Kerajaan Sriwijaya, yang pernah menjadi mercusuar peradaban dunia, kini seakan terlupakan. Sebuah kerajaan yang dulunya menguasai jalur perdagangan maritim di Selat Malaka, membangun hubungan diplomatik dengan kerajaan besar di Cina dan Timur Tengah, serta mencatatkan namanya dalam sejarah sebagai pusat pembelajaran agama dan budaya.
Sriwijaya, yang berdiri sekitar abad ke-7 hingga ke-11 Masehi, merupakan simbol kejayaan peradaban nusantara. Wilayahnya meliputi Sumatra, Bangka, Jawa, Melayu, hingga Thailand.
Kerajaan ini dikenal dengan kekuatan armada lautnya yang tak tertandingi, menguasai perdagangan rempah-rempah yang menjadi komoditas utama di jalur perdagangan maritim dunia.Selat Malaka, yang kini menjadi salah satu jalur vital perdagangan internasional yang dikuasai oleh Singapura, pada masa itu berada di bawah kendali Sriwijaya.
Namun, meskipun pernah mencapai puncaknya pada abad ke-10, Sriwijaya seakan terabaikan oleh generasi penerusnya. Candi Muara Takus dan Muara Jambi, yang menjadi saksi bisu kemegahan arsitektur Sriwijaya, terabaikan tanpa perhatian yang seharusnya. Padahal, candi-candi tersebut memiliki potensi besar sebagai destinasi ziarah spiritual yang tak tertandingi oleh negara manapun di dunia ini. Namun, sayangnya tidak ada perhatian serius dari pemerintah pusat maupun daerah untuk menjadikannya sebagai kekayaan budaya yang bernilai tinggi.

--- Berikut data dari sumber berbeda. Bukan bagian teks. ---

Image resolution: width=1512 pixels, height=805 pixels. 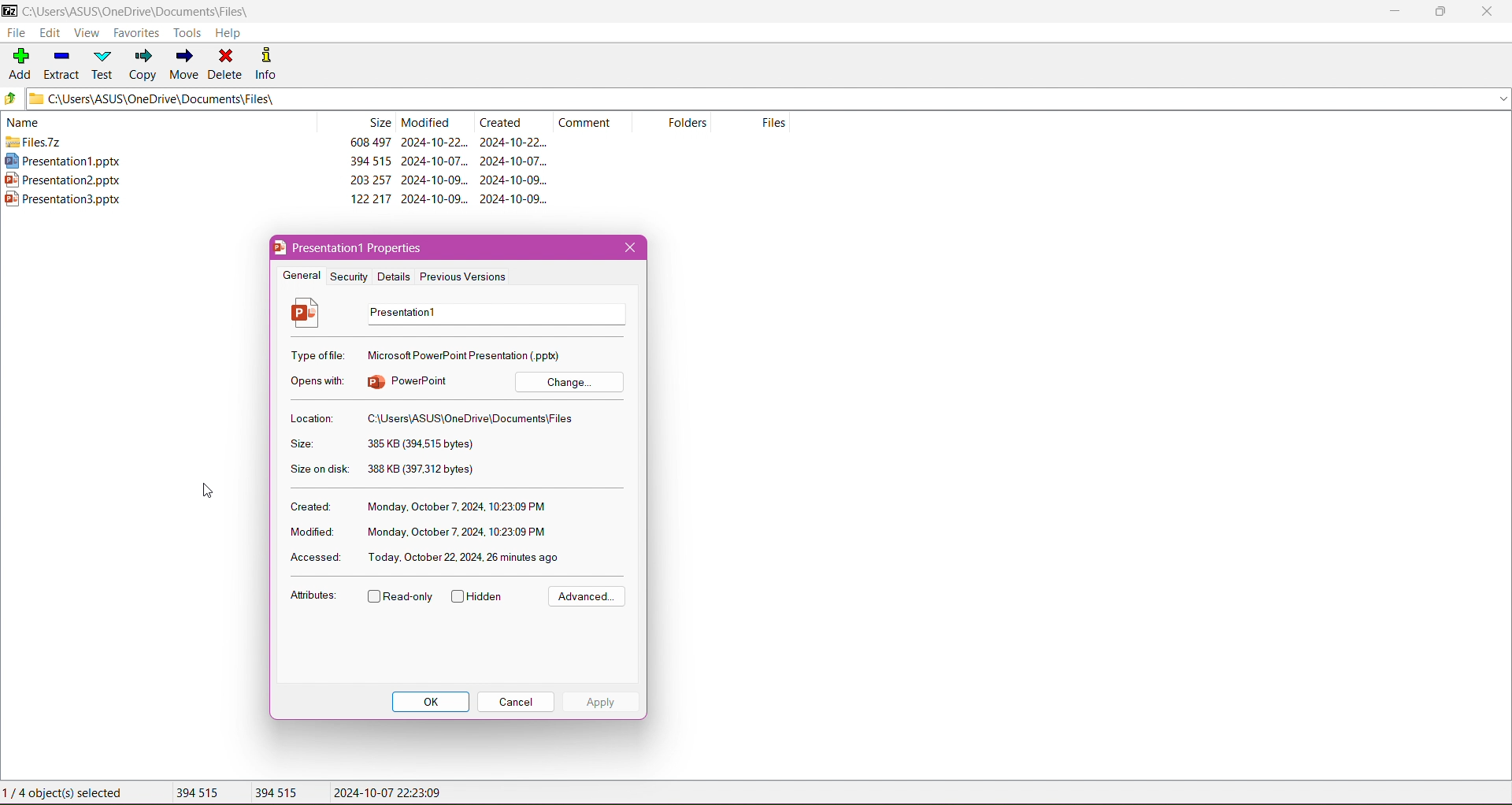 I want to click on 385 KB (394,515 bytes), so click(x=439, y=446).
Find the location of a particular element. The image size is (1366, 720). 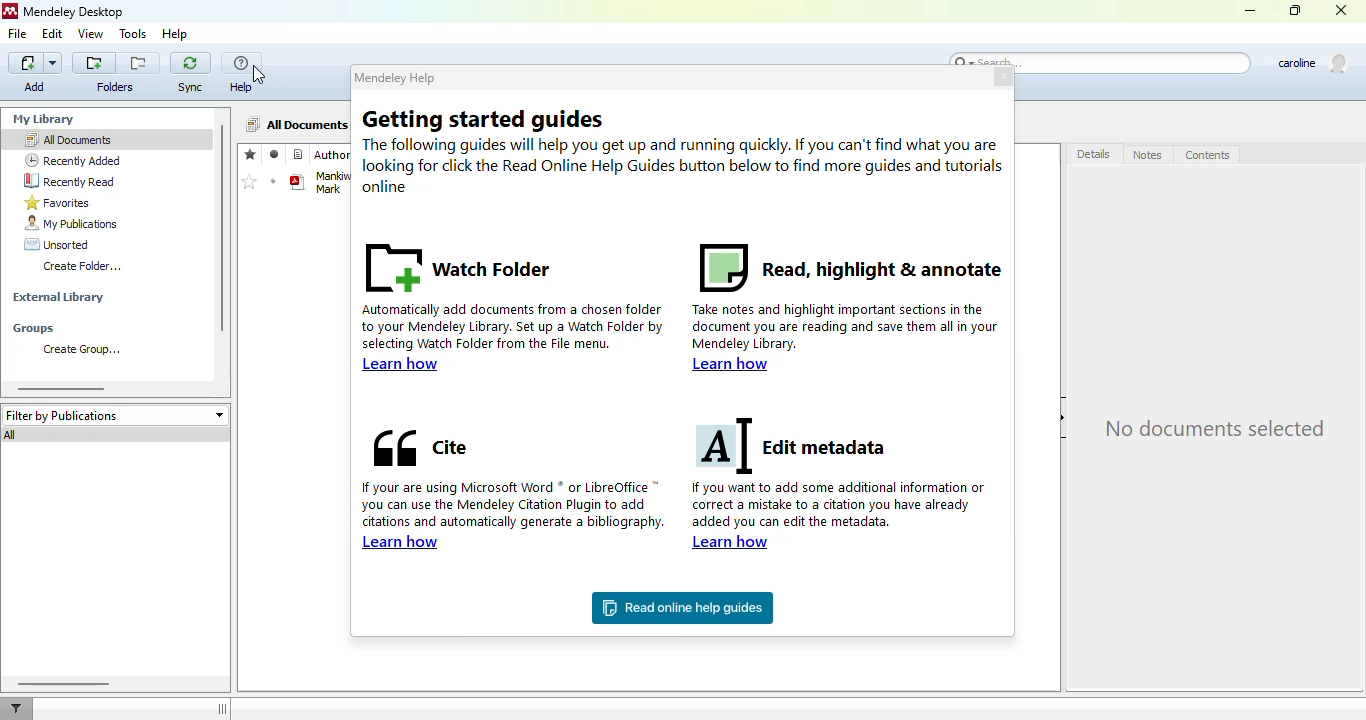

reference type is located at coordinates (299, 154).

Dalam hal keagamaan, Sriwijaya juga berperan penting. Bhiku I-Tsing dari Cina yang bolak-balik datang ke Sriwijaya untuk mempelajari agama Buddha, meskipun saat itu Nalanda di India adalah pusat pendidikan agama Buddha yang terkenal. Keberadaan Sriwijaya sebagai pusat pembelajaran ilmu pengetahuan dan agama, terutama dalam bahasa Sanskerta dan kitab-kitab Buddha, membuktikan betapa besar kontribusinya terhadap perkembangan kebudayaan dunia pada masa itu.
Yang lebih menarik adalah catatan sejarah dari berbagai sumber asing yang mencatatkan kejayaan Sriwijaya. Ibnu Hordadzbeh, Sulayman, Ibn al-Fakih, hingga Abu Zayd menegaskan bahwa Sriwijaya berada di puncak kejayaannya pada abad ke-9 dan ke-10.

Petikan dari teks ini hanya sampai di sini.